**BRANO DA LEGGERE:**
===
Non si hanno più notizie di Mombasiglio fino al 1095 quando ricompare in un documento relativo alla donazione di Bonifacio marchese di Savona ai monaci di Fruttuaria, in cui è citato Ottone di Mombasiglio, suo vassallo.

Una carta del 1134 riporta la donazione del castello di Mombasiglio al vescovo di Asti da parte di cinque fratelli, Bonifacio, Oberto, Oddone, Enrico e Guglielmo, assieme con la madre Aloisia. Nel 1222 venne effettuata la permuta di Mombasiglio con Boves dai fratelli marchesi di Ceva Guglielmo, Manuele, Leone, Bonifacio e Giorgio con i fratelli Jacopo e Domino Ardizone di Mombasiglio.

Solo da questa ultima data si può far risalire la dipendenza di Mombasiglio dal marchesato di Ceva; inoltre con Jacopo e Domino sembra cessare la signoria dei discendenti di Ottone su Mombasiglio.

Risale al 1331 il primo documento locale da cui emerge la vita sociale ed economica del luogo, gli Statuti di Mombasiglio. Il testo fu firmato dai marchesi di Ceva, signori di Mombasiglio, ordinato da una commissione di eletti dal comune e dall’università degli uo-mini del paese.

Mombasiglio fece parte politicamente del marchesato di Ceva fino al 1492 quando fu confiscato da Ludovico d’Orléans (dal 1498 Luigi XII re di Francia), come attesta la carta di franchigia concessa a Parigi il 27 aprile 1492, che confermò, tutte le immunità già concesse in precedenza nel 1481.

Ludovico, a sua volta, donò il feudo a Ettore di Montanard ma già l’8 novembre 1501 fu venduto al vescovo di Asti, il cardinale Giuliano Della Rovere, che due anni dopo salirà al soglio pontificio con il nome di Giulio II. Il feudo passò poi al nipote Francesco Maria Della Rovere duca di Urbino, signore di Senigallia e principe di Mombasiglio (5 aprile 1510).

La prima metà del XVI secolo vide un rapido susseguirsi e alternarsi di signori: Sebastiano de Sauli dei marchesi di Ceva (24 dicembre 1516); Giorgio Spinola dei marchesi di Ceva (25 febbraio e 2 giugno 1530); Alfonso Del Carretto (31 maggio 1533).

Passato a casa Savoia, il feudo di Mombasiglio fu eretto a contado in favore della nobile famiglia Trotti Sandri di Fossano (12 luglio 1602). I Trotti Sandri saranno i primi signori a risiedere stabilmente a Mombasiglio e fecero ristrutturare il castello per essere adibito a residenza. Nel 1759 morì l’ultimo dei Trotti Sandri senza lasciare eredi e il 25 aprile 1760 Carlo Emanuele di Savoia concesse il feudo a Marco Adalberto Pallavicino delle Frabose.
===
**ATTIVITÀ DA SVOLGERE:** Riporti fedelmente il passo del brano sulla storia di Mombasiglio che si apre con le parole contenenti «Ludovico, a sua» e si chiude con «(31 maggio 1533).». L'elenco riportato di seguito non ha alcun legame con il brano.

**DATI DI ORIGINE:**
===
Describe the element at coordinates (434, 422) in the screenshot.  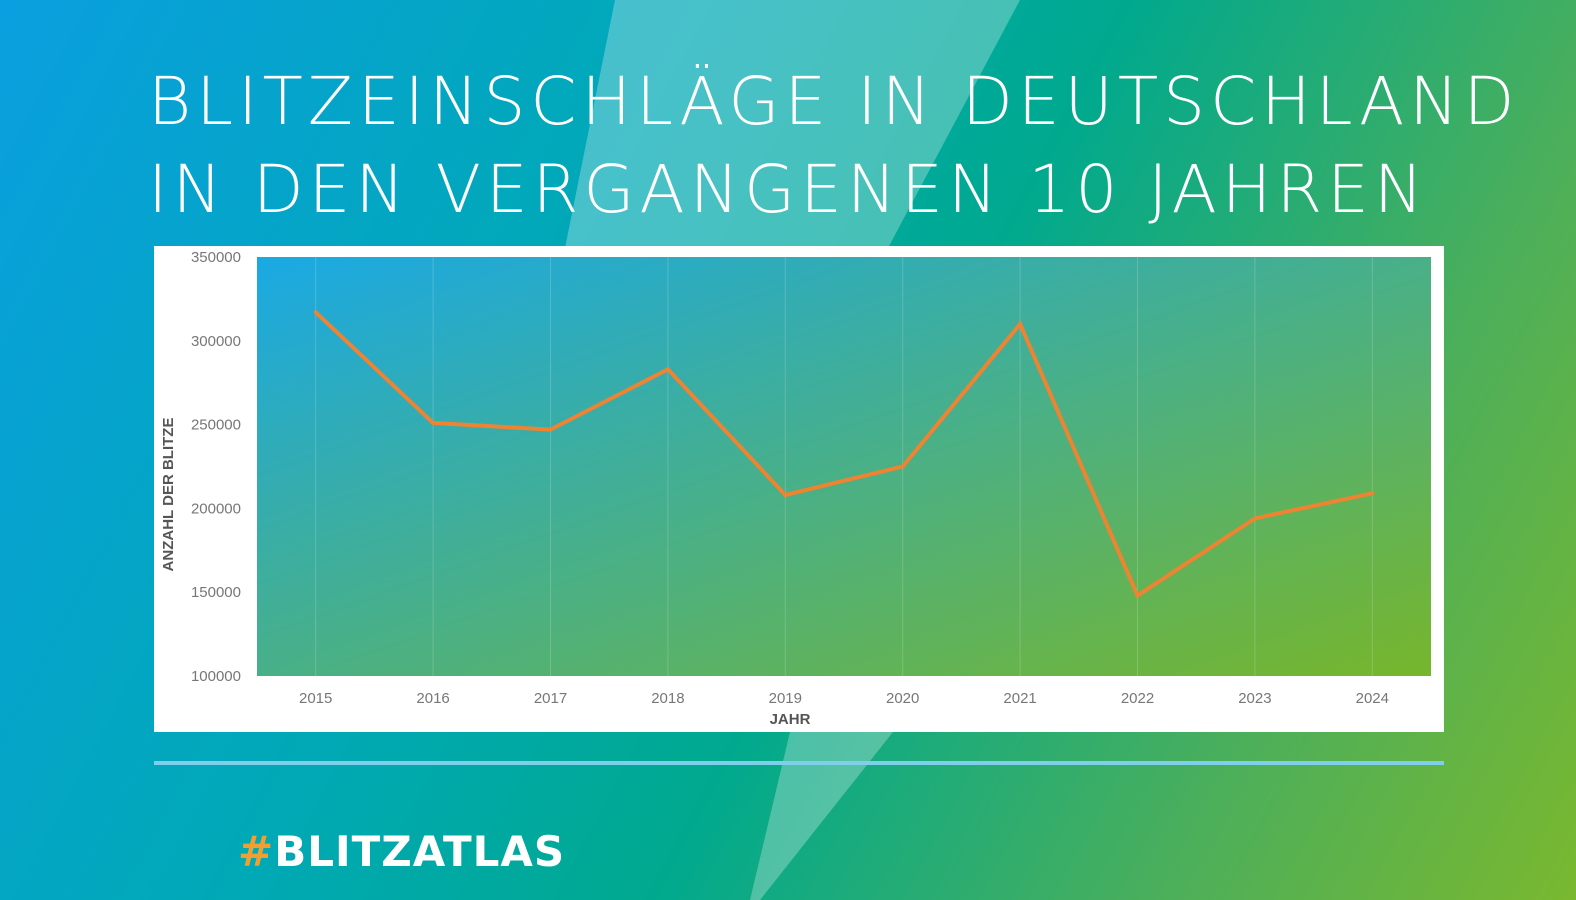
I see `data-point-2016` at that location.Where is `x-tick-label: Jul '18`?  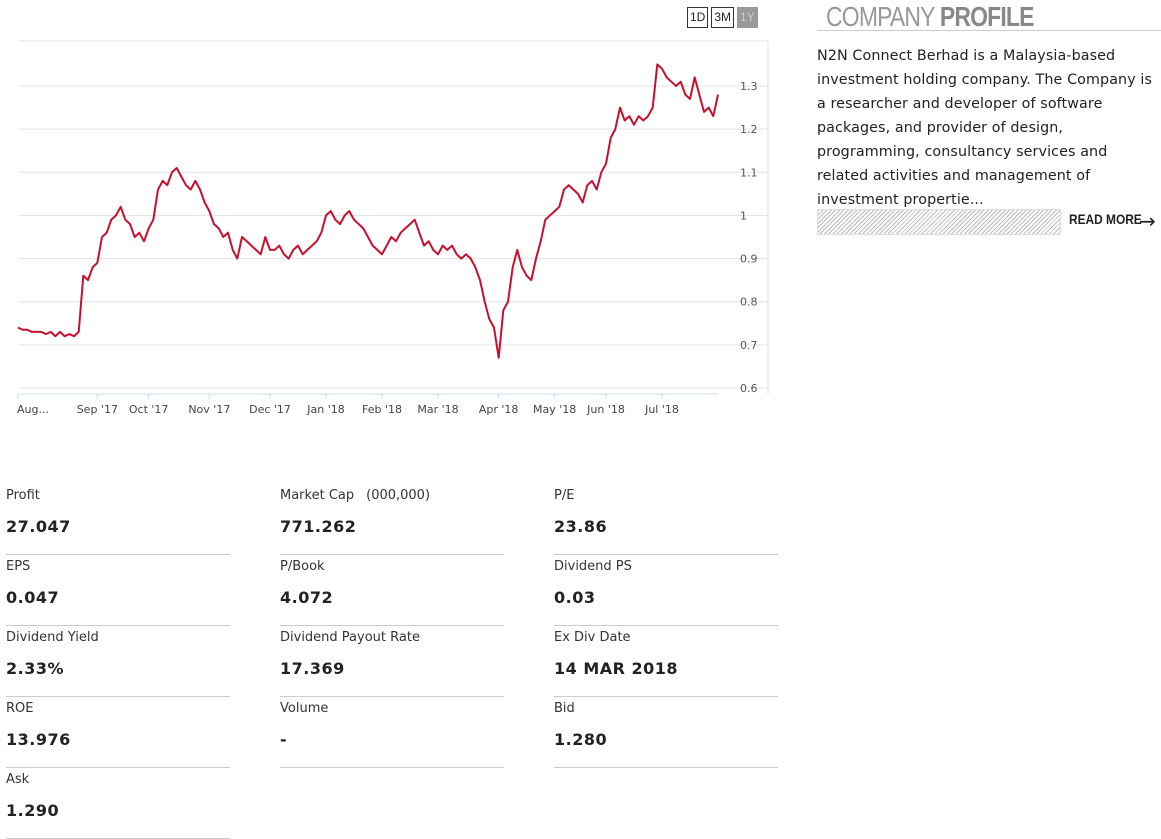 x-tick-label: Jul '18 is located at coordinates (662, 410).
===
**RISULTATO ESERCIZIO:**
Ludovico, a sua volta, donò il feudo a Ettore di Montanard ma già l’8 novembre 1501 fu venduto al vescovo di Asti, il cardinale Giuliano Della Rovere, che due anni dopo salirà al soglio pontificio con il nome di Giulio II. Il feudo passò poi al nipote Francesco Maria Della Rovere duca di Urbino, signore di Senigallia e principe di Mombasiglio (5 aprile 1510).

La prima metà del XVI secolo vide un rapido susseguirsi e alternarsi di signori: Sebastiano de Sauli dei marchesi di Ceva (24 dicembre 1516); Giorgio Spinola dei marchesi di Ceva (25 febbraio e 2 giugno 1530); Alfonso Del Carretto (31 maggio 1533).